(数据条目)
--------------------------------
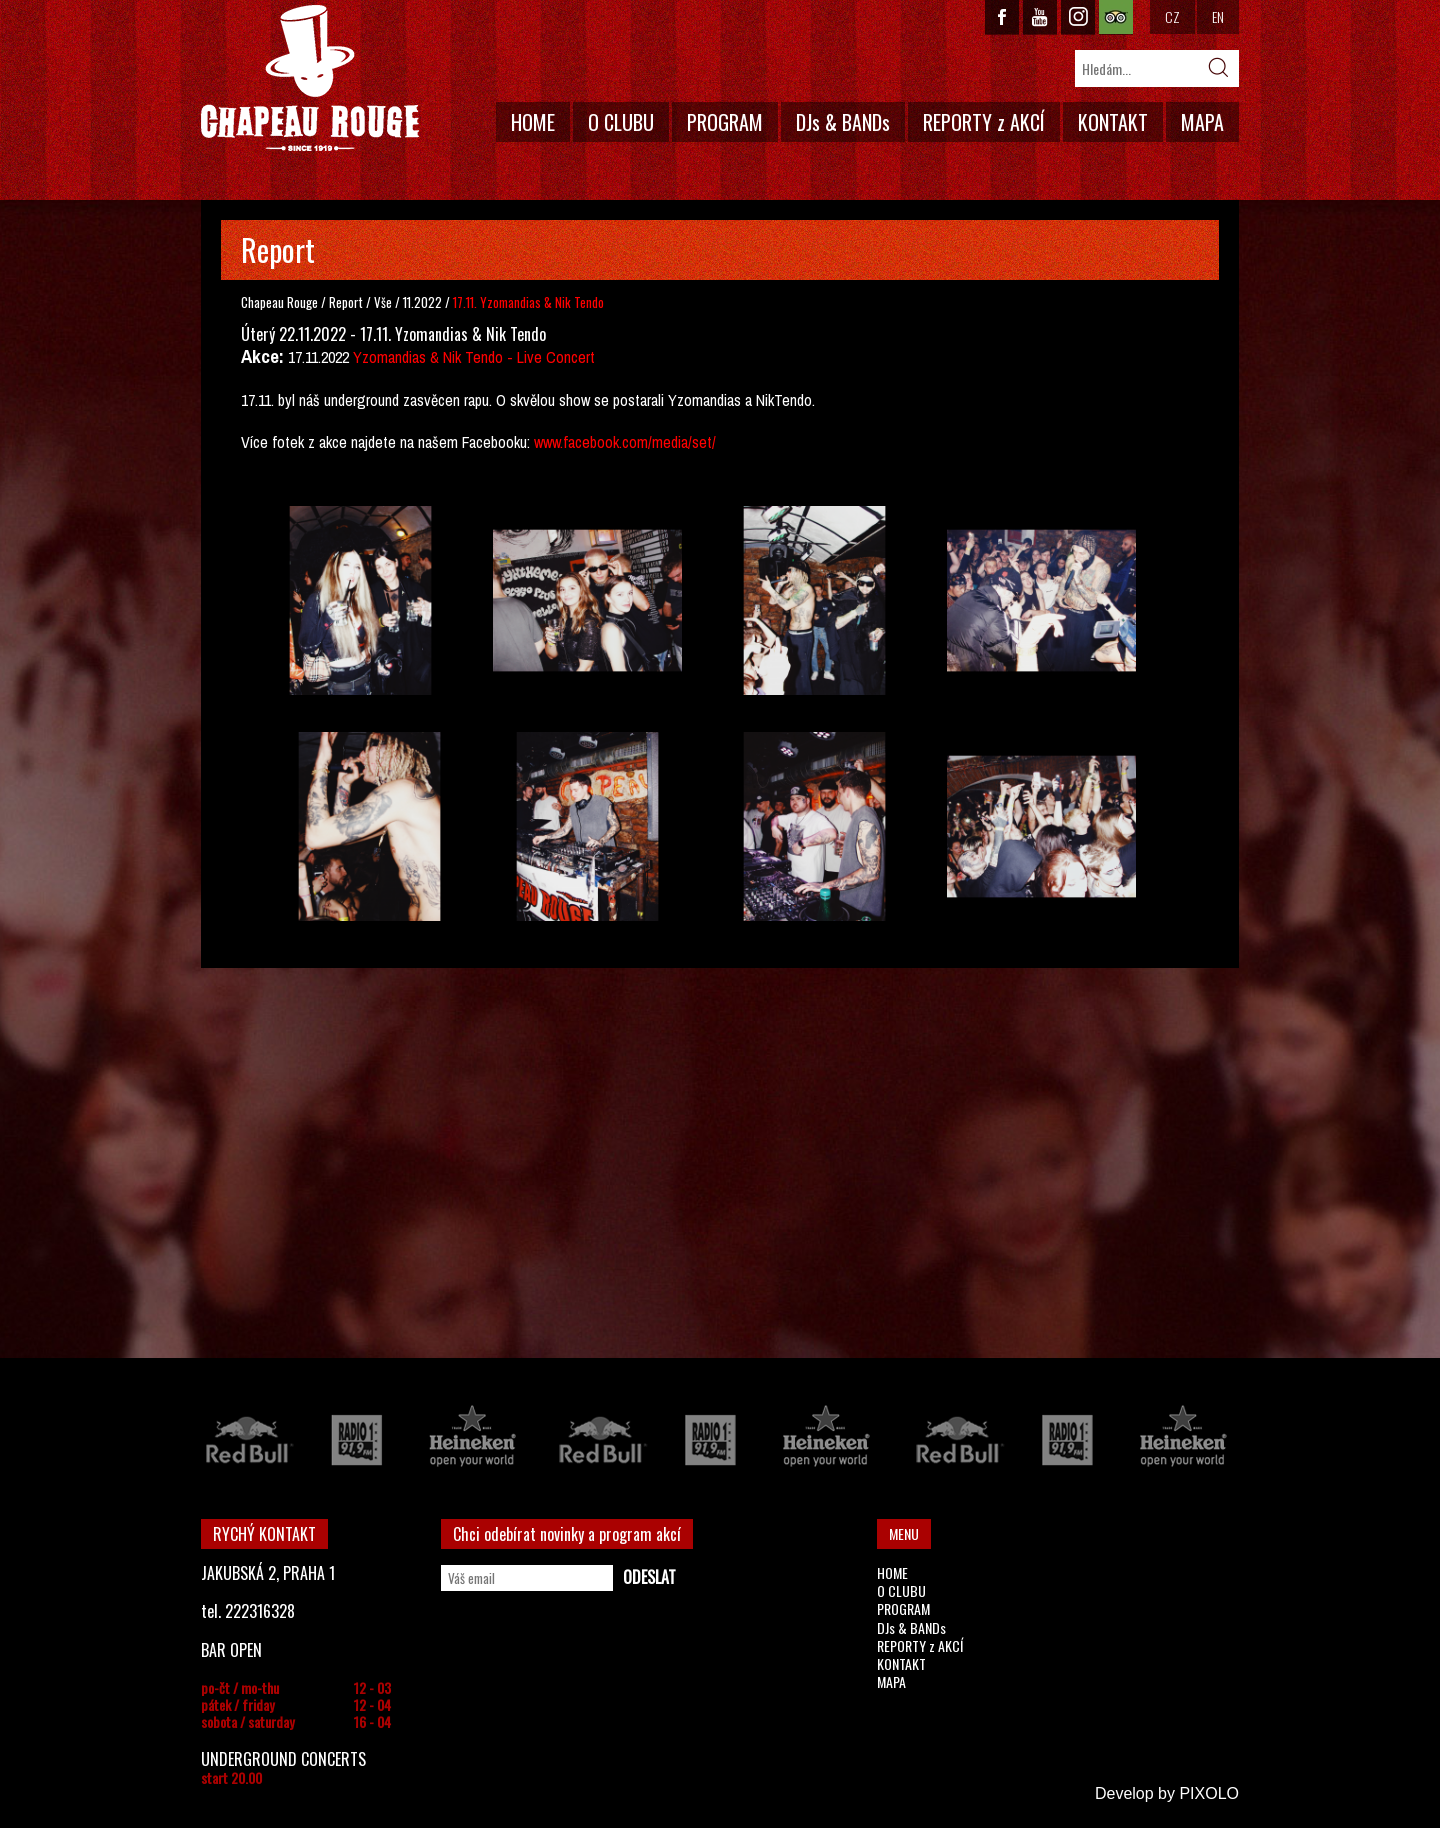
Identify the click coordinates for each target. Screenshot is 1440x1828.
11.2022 (422, 302)
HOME (533, 122)
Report (346, 302)
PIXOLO (1209, 1793)
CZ (1172, 16)
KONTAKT (1113, 122)
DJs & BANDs (843, 122)
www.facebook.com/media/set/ (625, 442)
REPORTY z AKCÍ (984, 122)
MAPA (1202, 122)
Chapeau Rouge (279, 302)
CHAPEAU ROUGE (310, 78)
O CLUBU (621, 122)
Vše (384, 302)
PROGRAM (725, 122)
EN (1218, 16)
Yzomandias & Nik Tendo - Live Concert (474, 357)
--------------------------------
:: 任务目标 ::
把从含有“REPORTY z AKCÍ (984, 122)”的那一行（含该行）起直到条目结尾的条目转换成两列 CSV，列名为“文本”和“坐标”。每个条目占一行，文本和答案各放在一个带引号的字段里，其中的换行改为空格。

:: 解答 ::
文本,坐标
"REPORTY z AKCÍ","(984, 122)"
"MAPA","(1202, 122)"
"Chapeau Rouge","(279, 302)"
"CHAPEAU ROUGE","(310, 78)"
"O CLUBU","(621, 122)"
"Vše","(384, 302)"
"PROGRAM","(725, 122)"
"EN","(1218, 16)"
"Yzomandias & Nik Tendo - Live Concert","(474, 357)"